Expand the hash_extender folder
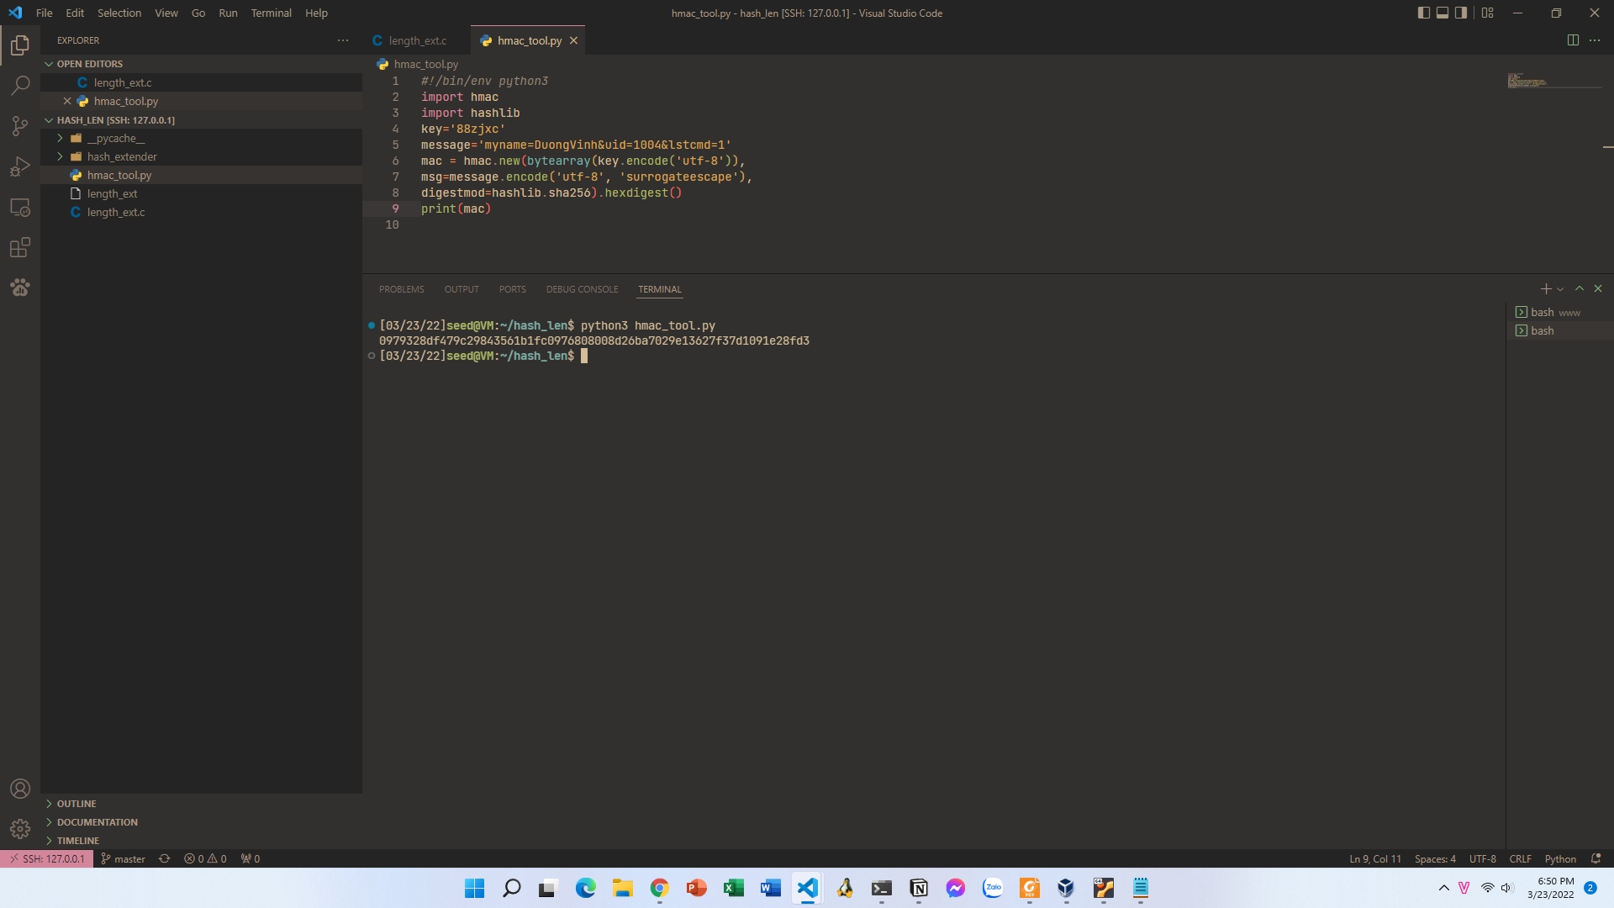tap(122, 156)
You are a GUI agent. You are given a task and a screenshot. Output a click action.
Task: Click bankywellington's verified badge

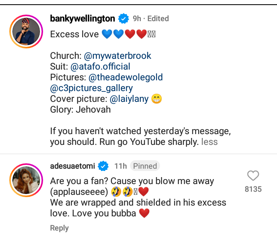[123, 18]
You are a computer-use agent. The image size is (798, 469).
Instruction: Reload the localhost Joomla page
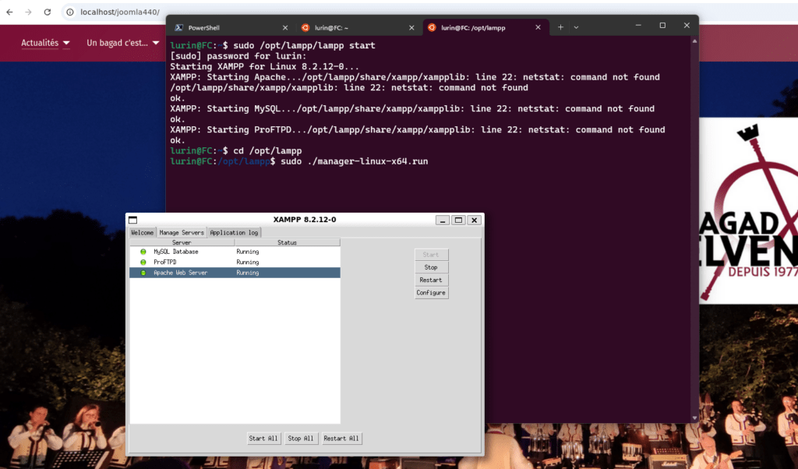(x=48, y=12)
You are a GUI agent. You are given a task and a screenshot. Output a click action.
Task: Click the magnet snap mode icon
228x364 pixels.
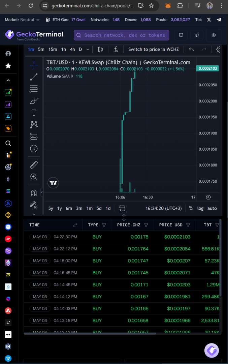(x=34, y=193)
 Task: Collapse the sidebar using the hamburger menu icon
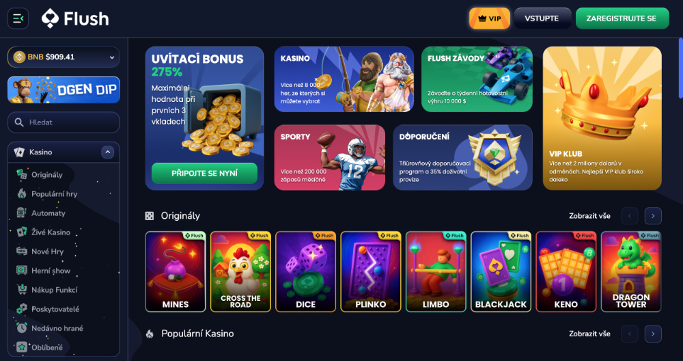18,18
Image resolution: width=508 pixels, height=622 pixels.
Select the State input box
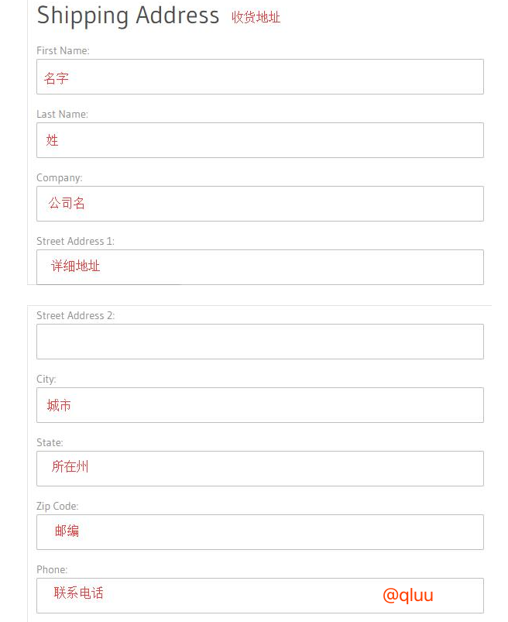click(x=259, y=469)
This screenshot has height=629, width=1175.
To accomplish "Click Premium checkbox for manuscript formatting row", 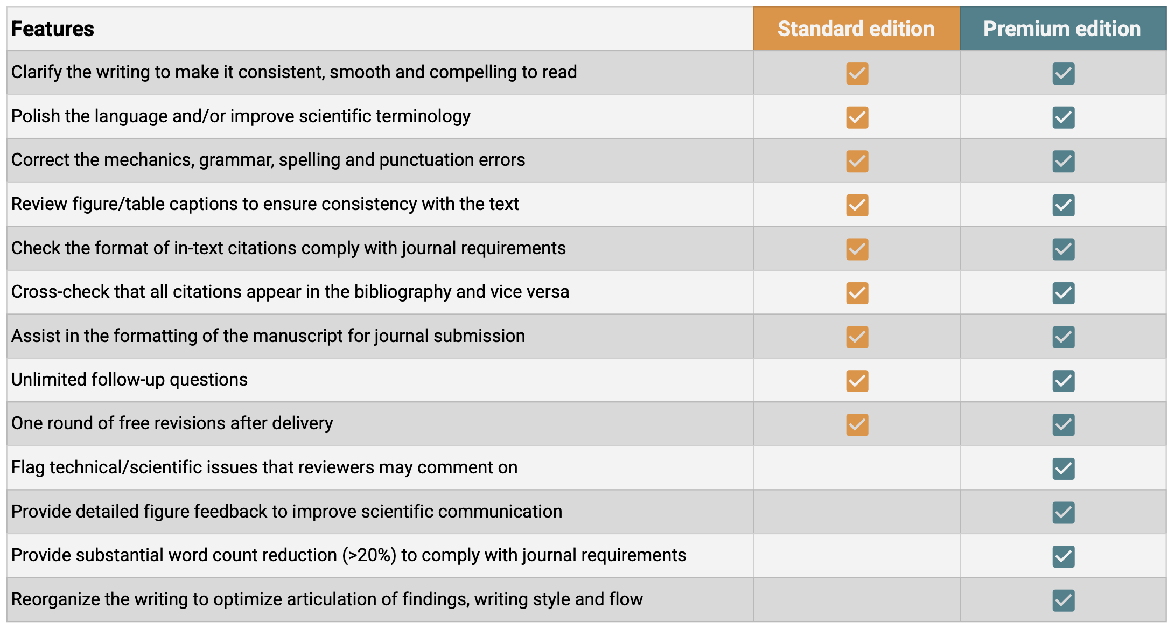I will [1063, 337].
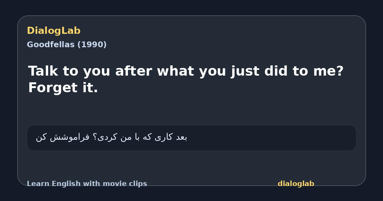Click the year "(1990)" in the subtitle
383x201 pixels.
coord(92,45)
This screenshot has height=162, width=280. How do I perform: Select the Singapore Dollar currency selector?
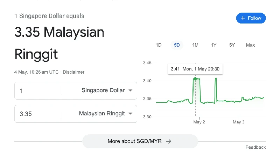(99, 90)
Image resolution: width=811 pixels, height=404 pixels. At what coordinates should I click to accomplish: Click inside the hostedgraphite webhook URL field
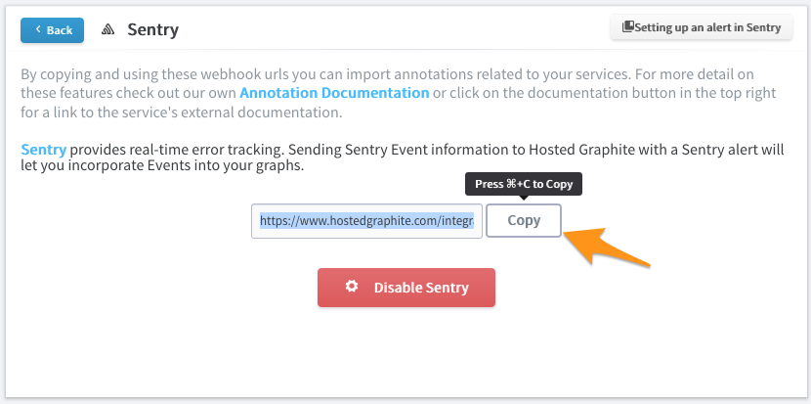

####################

§ **Written instruction**
Format the listing as a JSON list of strings, one string per line, starting with the line that contains "This screenshot has height=162, width=280." and going on through the end of the listing. Leave out blank lines and pictures.

§ **Final answer**
[
  "This screenshot has height=162, width=280. How do I perform: Select the Singapore Dollar currency selector?",
  "(99, 90)",
  "Image resolution: width=811 pixels, height=404 pixels. At what coordinates should I click to accomplish: Click inside the hostedgraphite webhook URL field"
]